I finished Joseph Rushbrook, or The Poacher by Frederick Marryat, originally published serially in 1841, and it's a good but very atypical work for the author. It's a rare story for adults by Marryat as a mature writer, but almost devoid of maritime themes (or Marryat butting into the narrative to go on a rant, which is a usually a feature, not a bug). In many ways it's characteristic of Marryat, such as his favorite plot device of having poor characters suddenly come into money, but it left me feeling nostalgic for his rougher early novels.
The Poacher is a short book with many twists and turns and reversals of fortune, almost Dickensian in feel, and Marryat has uncharacteristically tight control over the plot. It's so Dickensian there's a weird antisemitic bit where a Jewish woman falls in love with a rando (Christian) character, sending her relatives into a murderous rage. (I guess I should be grateful Marryat didn't feel the need to sprinkle in more antiblack racism). With a lot of aliases used by the hero and other characters, and a few Irish characters from Galway, in many ways it echoes The King's Own—but it has a much happier ending where (almost) everyone survives.

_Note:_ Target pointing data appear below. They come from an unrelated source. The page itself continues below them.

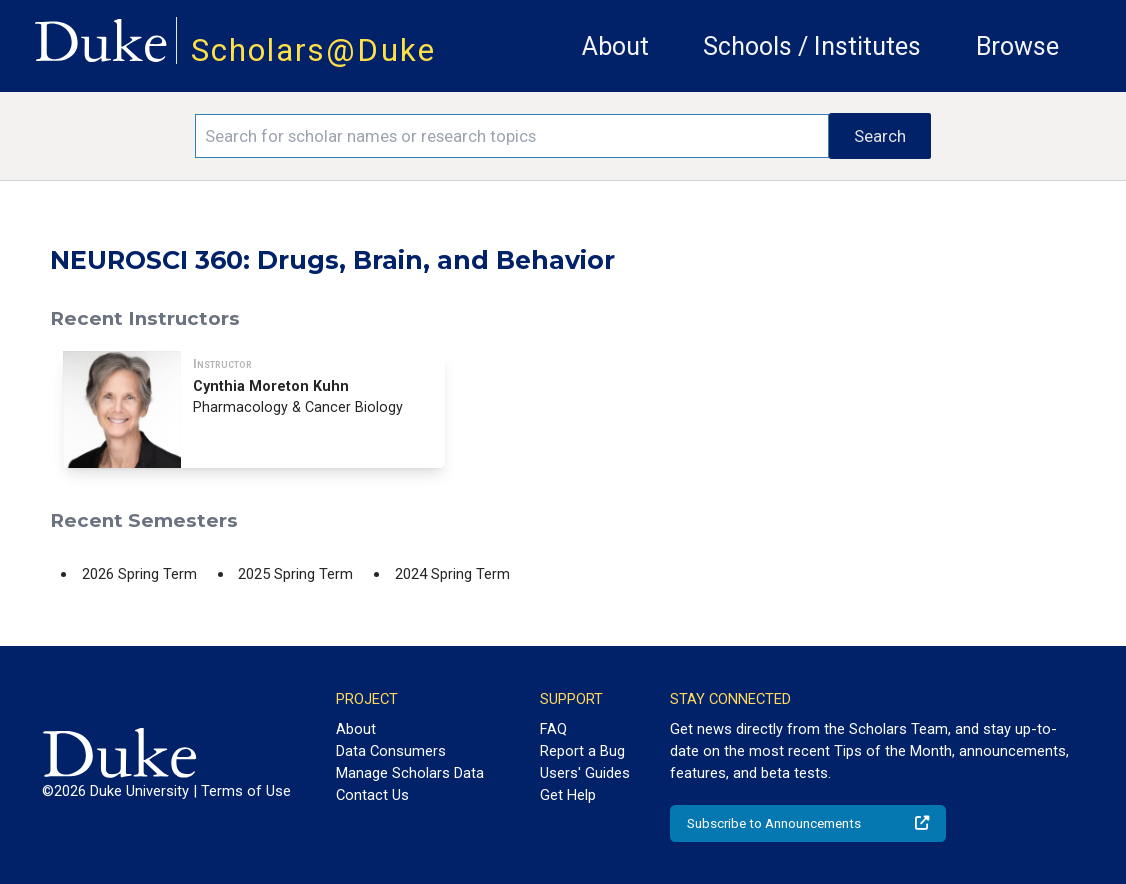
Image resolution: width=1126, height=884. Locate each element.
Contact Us (372, 795)
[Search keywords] (511, 136)
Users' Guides (585, 773)
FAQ (553, 729)
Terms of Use (246, 791)
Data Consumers (391, 751)
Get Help (568, 795)
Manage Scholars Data (410, 773)
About (615, 46)
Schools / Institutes (812, 46)
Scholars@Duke (313, 50)
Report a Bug (582, 751)
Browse (1017, 46)
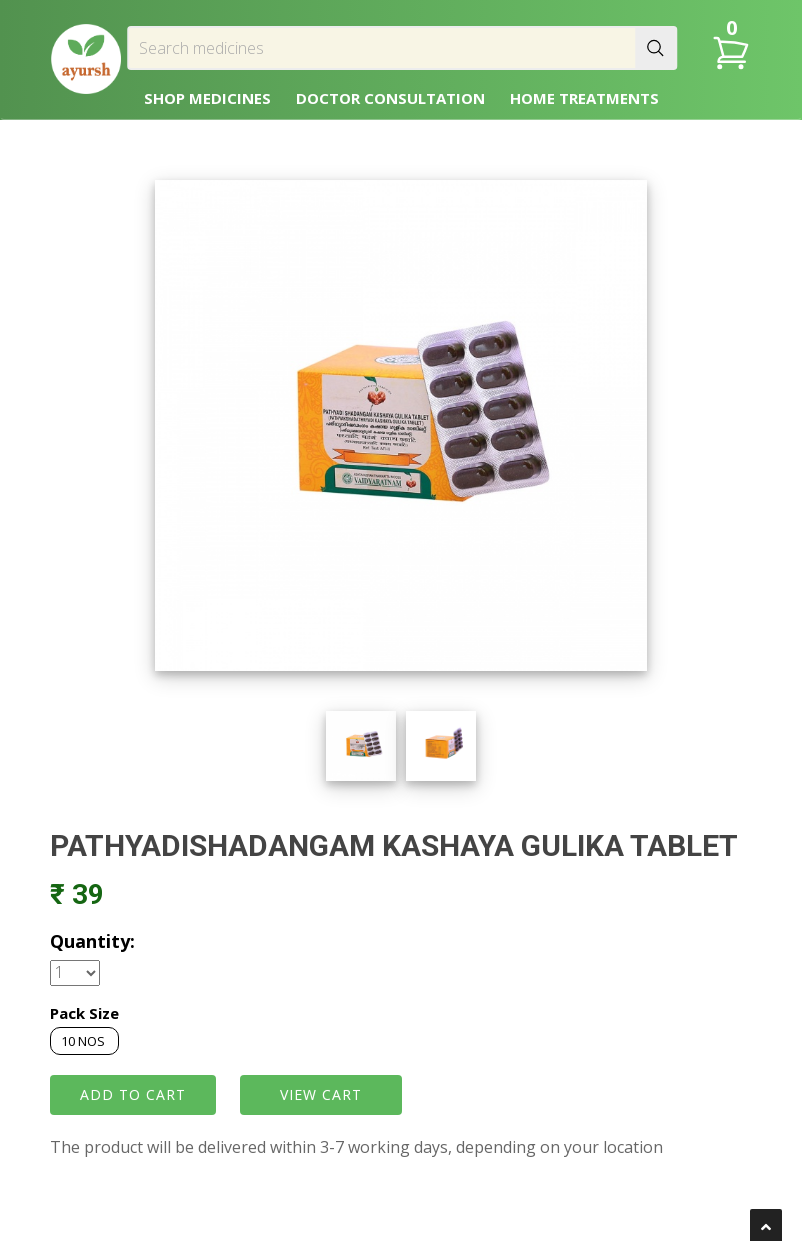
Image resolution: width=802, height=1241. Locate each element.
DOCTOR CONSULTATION (390, 98)
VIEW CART (321, 1094)
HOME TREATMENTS (584, 98)
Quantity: (92, 941)
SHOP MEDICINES (207, 98)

As Marryat novels go, this is one of his stronger entries in terms of objective quality, but it's not a midshipman novel, it's not autobiographical, and it doesn't draw heavily on Marryat's maritime knowledge. In other words it doesn't have much to recommend it unless you're already a Marryat fan or completist. I know that Marryat in later life actually employed a former poacher as one of his gamekeepers (which was not uncommon, akin to hiring a former computer hacker to provide IT security), but The Poacher has very little in the way of actual poaching, or commentary on the privatization of public lands.